## Task description:
The output must match the lines from the first line of the listing below through the line holding "Task: Shop Now at Town Toyota" exactly and must contain no pictures.

## Given entries:
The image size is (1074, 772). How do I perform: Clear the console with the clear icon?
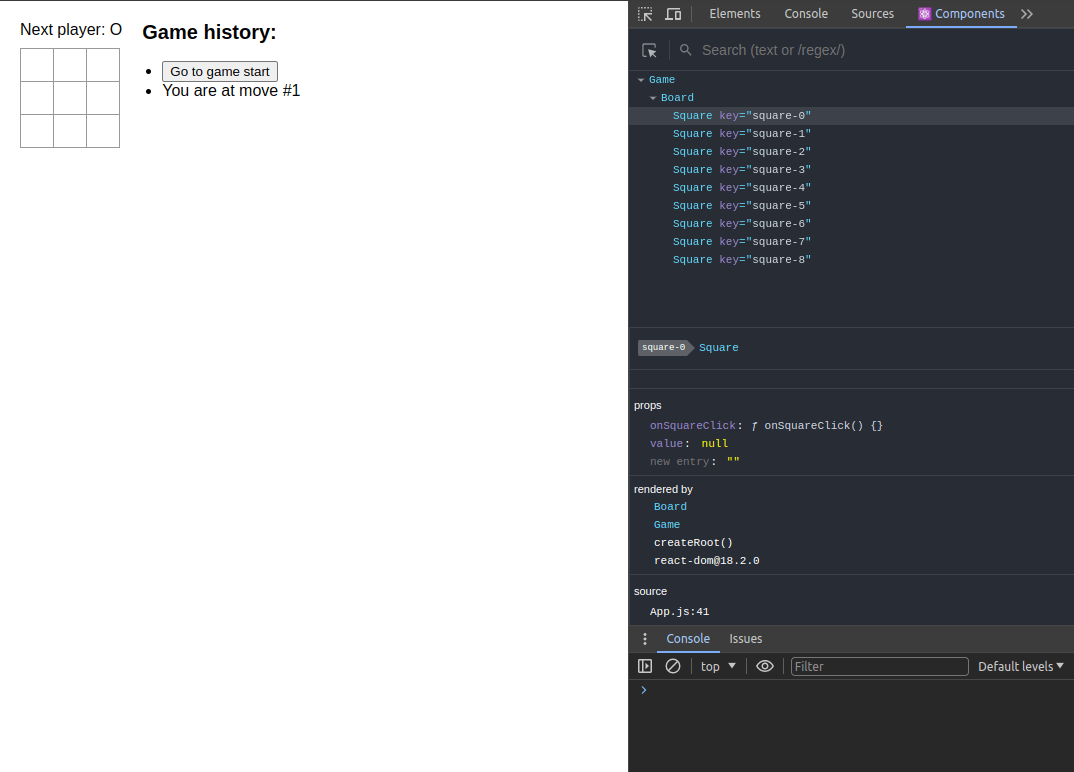coord(673,666)

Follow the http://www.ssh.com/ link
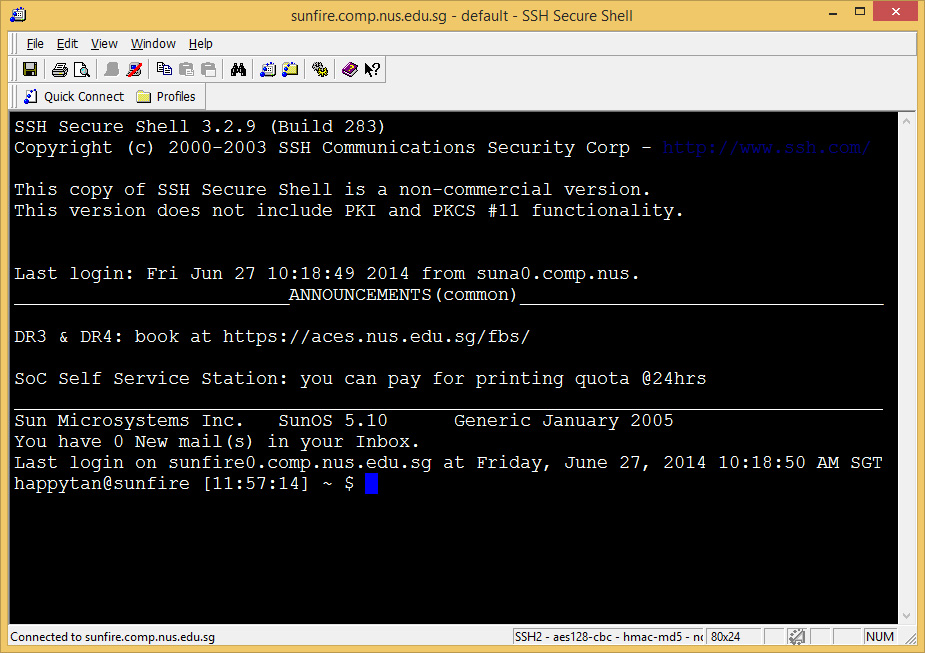pyautogui.click(x=766, y=148)
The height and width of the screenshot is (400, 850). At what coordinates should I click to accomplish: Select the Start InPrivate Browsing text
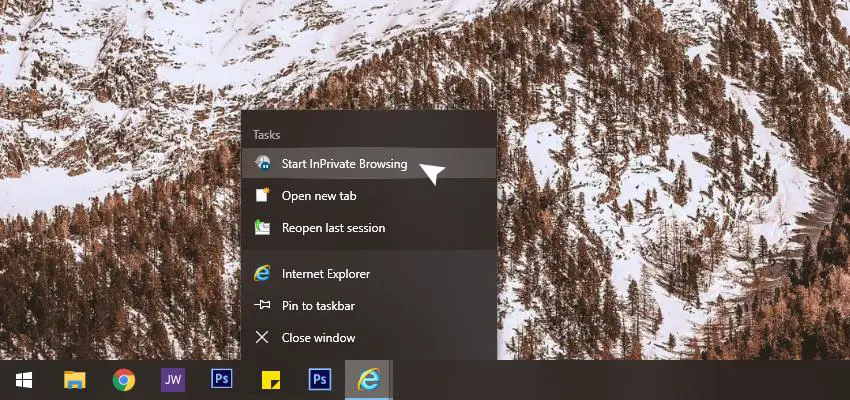coord(344,164)
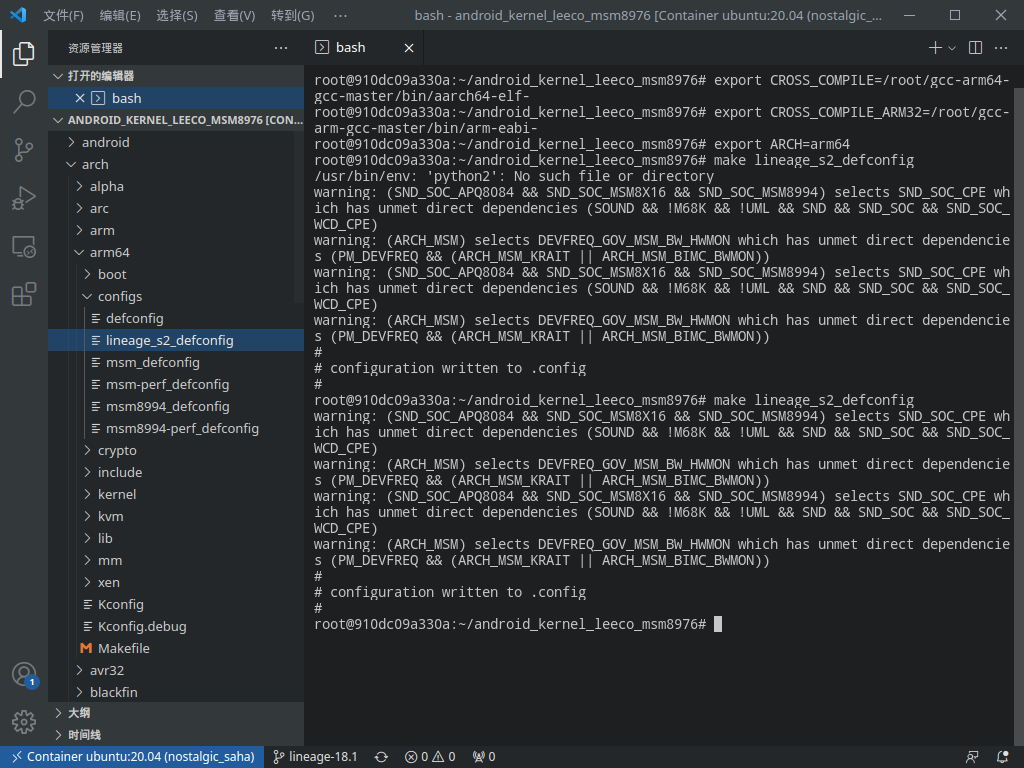Select the bash terminal tab

350,47
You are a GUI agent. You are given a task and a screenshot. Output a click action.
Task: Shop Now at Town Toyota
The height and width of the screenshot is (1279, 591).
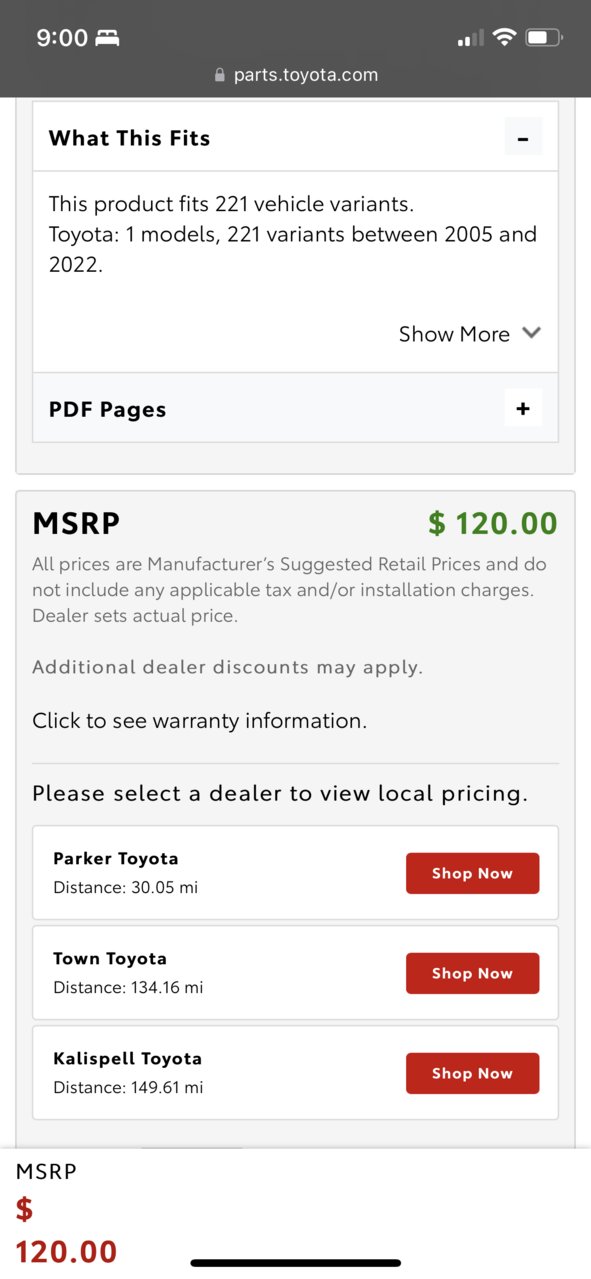472,973
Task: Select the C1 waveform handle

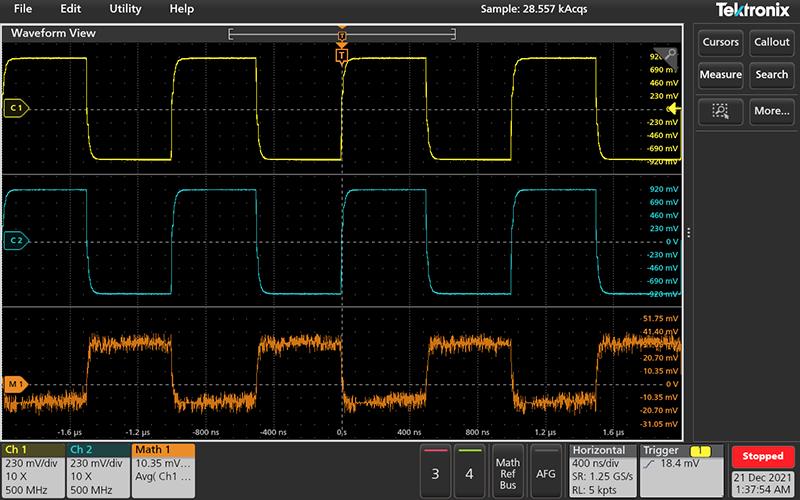Action: point(16,107)
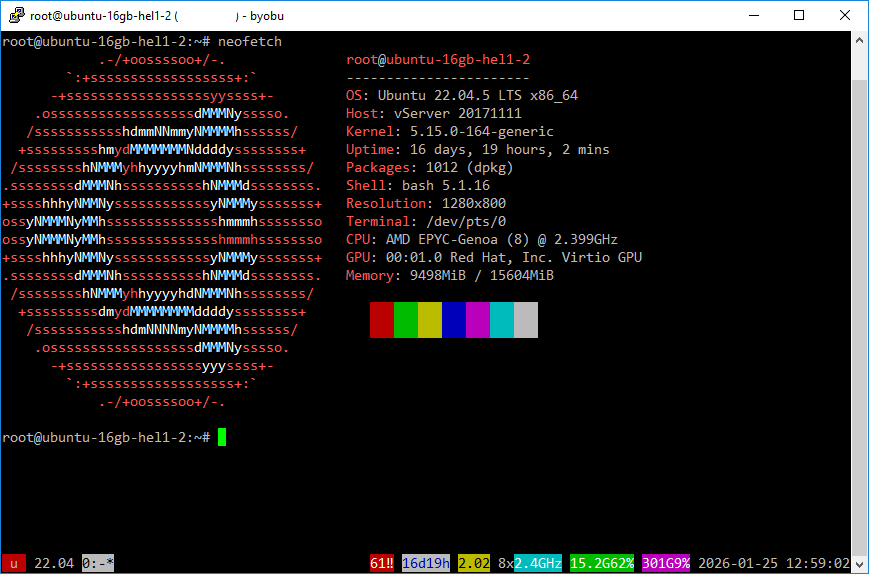Viewport: 869px width, 574px height.
Task: Click the 16d19h uptime status indicator
Action: [425, 563]
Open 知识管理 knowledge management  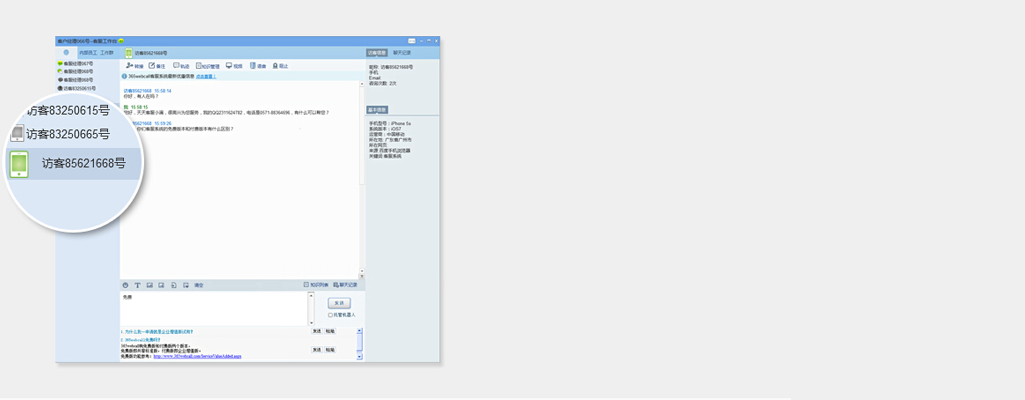206,65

## Exercise answer:
The image size is (1074, 772). How do I perform: Clear the console with the clear icon?
coord(673,666)

Follow the http://www.ssh.com/ link
pyautogui.click(x=766, y=148)
The height and width of the screenshot is (400, 850). At what coordinates should I click to accomplish: Select the Start InPrivate Browsing text
coord(344,164)
Select the bash terminal tab

350,47
You are a GUI agent. You are given a task and a screenshot. Output a click action.
Task: Shop Now at Town Toyota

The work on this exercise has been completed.